*TO DO:* Restate word for word the entries below, starting with the line with "This screenshot has height=364, width=647." and continuing through the line with "Task: Click the product search input field". Include both of those lines and no others.

Data extracted from a collection
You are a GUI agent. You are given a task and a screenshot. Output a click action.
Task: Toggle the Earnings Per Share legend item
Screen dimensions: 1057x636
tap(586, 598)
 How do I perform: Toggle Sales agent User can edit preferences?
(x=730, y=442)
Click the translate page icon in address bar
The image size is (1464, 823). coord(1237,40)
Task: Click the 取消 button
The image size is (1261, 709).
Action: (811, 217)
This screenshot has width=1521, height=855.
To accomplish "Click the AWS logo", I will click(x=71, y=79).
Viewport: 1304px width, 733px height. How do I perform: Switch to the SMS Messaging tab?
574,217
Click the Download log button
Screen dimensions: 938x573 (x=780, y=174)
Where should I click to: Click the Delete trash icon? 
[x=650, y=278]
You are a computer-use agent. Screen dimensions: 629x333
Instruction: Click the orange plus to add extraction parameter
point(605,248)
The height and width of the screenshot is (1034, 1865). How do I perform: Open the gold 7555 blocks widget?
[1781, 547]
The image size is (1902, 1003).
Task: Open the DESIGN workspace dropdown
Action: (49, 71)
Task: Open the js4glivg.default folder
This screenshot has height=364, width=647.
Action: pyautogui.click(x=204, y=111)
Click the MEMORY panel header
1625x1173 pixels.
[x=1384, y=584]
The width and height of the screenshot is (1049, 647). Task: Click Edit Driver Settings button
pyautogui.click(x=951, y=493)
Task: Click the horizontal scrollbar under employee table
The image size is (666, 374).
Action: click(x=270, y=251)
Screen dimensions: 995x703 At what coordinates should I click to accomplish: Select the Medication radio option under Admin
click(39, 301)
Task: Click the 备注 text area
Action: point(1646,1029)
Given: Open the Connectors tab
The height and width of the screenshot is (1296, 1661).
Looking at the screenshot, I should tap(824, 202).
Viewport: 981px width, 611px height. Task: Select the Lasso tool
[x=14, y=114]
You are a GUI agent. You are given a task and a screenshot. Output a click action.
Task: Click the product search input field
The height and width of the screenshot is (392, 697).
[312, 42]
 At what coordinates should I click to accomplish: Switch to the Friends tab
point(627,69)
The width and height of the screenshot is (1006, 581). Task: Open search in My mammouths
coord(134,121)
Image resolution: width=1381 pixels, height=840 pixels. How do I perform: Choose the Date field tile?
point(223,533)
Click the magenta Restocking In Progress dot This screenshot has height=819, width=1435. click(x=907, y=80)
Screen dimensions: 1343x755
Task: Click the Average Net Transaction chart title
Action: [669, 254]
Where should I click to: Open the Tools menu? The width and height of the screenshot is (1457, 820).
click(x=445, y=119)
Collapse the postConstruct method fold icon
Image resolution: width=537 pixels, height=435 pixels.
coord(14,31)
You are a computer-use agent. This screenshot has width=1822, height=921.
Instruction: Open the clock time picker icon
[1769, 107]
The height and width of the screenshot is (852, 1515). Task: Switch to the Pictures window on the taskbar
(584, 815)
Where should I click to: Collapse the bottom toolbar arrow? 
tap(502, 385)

*ANSWER TO THIS EXERCISE:*
This screenshot has height=364, width=647.
Action: pyautogui.click(x=204, y=111)
Click the MEMORY panel header
1625x1173 pixels.
[x=1384, y=584]
The width and height of the screenshot is (1049, 647). Task: Click Edit Driver Settings button
pyautogui.click(x=951, y=493)
Task: Click the horizontal scrollbar under employee table
The image size is (666, 374).
Action: click(x=270, y=251)
Screen dimensions: 995x703 At what coordinates should I click to accomplish: Select the Medication radio option under Admin
click(39, 301)
Task: Click the 备注 text area
Action: point(1646,1029)
Given: Open the Connectors tab
The height and width of the screenshot is (1296, 1661).
Looking at the screenshot, I should tap(824, 202).
Viewport: 981px width, 611px height. Task: Select the Lasso tool
[x=14, y=114]
You are a GUI agent. You are given a task and a screenshot. Output a click action.
Task: Click the product search input field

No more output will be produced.